**EXERCISE GOAL:** Only the lines holding the word "will" are wanted; copy each of them from the listing.

**DATA LISTING:**
= = = = =
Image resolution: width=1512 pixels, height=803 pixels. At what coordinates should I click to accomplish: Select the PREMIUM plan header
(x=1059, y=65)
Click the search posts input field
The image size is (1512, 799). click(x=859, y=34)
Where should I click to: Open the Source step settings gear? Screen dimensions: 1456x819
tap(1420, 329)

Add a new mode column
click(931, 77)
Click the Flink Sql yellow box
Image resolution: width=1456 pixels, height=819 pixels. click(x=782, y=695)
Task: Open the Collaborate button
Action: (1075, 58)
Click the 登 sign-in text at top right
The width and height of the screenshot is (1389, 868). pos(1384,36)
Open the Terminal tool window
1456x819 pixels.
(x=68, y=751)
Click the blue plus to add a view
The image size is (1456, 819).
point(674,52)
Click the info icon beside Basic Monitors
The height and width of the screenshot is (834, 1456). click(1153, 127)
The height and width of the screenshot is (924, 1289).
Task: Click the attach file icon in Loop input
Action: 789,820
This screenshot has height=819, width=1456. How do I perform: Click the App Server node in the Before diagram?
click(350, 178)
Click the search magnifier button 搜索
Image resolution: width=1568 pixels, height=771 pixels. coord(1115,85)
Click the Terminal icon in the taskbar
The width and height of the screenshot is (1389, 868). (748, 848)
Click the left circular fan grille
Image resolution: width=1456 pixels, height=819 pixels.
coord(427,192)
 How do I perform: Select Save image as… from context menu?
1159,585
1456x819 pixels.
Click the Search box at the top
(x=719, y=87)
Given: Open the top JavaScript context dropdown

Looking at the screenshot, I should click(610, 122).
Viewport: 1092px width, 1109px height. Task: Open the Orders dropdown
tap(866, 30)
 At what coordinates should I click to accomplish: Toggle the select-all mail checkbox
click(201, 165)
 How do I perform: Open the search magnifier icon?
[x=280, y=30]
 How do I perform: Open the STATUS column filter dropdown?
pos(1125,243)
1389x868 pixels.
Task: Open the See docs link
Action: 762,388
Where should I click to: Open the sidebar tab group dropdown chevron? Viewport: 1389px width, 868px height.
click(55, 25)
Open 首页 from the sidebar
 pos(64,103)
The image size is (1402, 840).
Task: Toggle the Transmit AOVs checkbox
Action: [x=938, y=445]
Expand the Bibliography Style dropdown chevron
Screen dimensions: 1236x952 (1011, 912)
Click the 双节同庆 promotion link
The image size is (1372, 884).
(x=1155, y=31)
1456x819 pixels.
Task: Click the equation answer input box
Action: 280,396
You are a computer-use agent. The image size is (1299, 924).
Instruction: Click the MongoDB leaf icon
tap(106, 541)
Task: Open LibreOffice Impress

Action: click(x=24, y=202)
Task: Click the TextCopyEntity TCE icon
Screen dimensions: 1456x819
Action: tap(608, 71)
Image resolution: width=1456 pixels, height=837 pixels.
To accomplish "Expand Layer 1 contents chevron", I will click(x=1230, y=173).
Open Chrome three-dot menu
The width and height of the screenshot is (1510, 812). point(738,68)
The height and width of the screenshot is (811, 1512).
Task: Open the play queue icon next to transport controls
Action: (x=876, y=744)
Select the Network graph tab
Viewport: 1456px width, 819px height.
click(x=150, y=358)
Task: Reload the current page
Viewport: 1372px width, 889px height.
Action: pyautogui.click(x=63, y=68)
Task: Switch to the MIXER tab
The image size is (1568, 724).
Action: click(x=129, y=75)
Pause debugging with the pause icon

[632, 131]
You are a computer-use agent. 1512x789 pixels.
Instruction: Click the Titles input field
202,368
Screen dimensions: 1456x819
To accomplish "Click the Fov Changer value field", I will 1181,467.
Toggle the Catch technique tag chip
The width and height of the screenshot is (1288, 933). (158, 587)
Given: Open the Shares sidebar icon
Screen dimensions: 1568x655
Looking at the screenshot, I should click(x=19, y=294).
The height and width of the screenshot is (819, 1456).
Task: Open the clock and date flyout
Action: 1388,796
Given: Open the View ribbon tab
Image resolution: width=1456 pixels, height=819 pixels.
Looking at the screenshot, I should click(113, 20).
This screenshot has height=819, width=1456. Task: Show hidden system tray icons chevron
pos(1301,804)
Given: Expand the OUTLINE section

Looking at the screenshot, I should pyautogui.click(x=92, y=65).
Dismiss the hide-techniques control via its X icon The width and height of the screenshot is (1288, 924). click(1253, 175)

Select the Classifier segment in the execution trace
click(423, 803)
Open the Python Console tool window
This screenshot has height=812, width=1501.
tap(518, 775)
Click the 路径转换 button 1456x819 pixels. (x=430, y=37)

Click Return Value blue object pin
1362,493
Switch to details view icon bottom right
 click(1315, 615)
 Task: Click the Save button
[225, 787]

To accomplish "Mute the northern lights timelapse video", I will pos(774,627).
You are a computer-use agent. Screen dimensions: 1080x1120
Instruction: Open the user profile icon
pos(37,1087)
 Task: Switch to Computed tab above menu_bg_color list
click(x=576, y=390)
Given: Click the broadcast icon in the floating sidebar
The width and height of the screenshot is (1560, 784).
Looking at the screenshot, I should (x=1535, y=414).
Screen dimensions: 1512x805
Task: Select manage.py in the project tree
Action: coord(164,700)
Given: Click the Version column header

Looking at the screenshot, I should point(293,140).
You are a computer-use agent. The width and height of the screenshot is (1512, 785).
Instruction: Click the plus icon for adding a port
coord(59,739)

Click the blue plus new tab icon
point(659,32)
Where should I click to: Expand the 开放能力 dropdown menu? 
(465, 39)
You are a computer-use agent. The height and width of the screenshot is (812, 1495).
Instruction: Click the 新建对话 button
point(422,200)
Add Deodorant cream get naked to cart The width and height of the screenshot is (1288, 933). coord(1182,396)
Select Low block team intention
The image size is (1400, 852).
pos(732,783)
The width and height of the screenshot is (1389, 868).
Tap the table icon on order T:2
= = = = =
**WRITTEN REPLY:**
To accomplish "Expand Layer 1 contents chevron", I will click(x=1230, y=173).
To accomplish "Click the Fov Changer value field", I will 1181,467.
To accomplish "Mute the northern lights timelapse video", I will pos(774,627).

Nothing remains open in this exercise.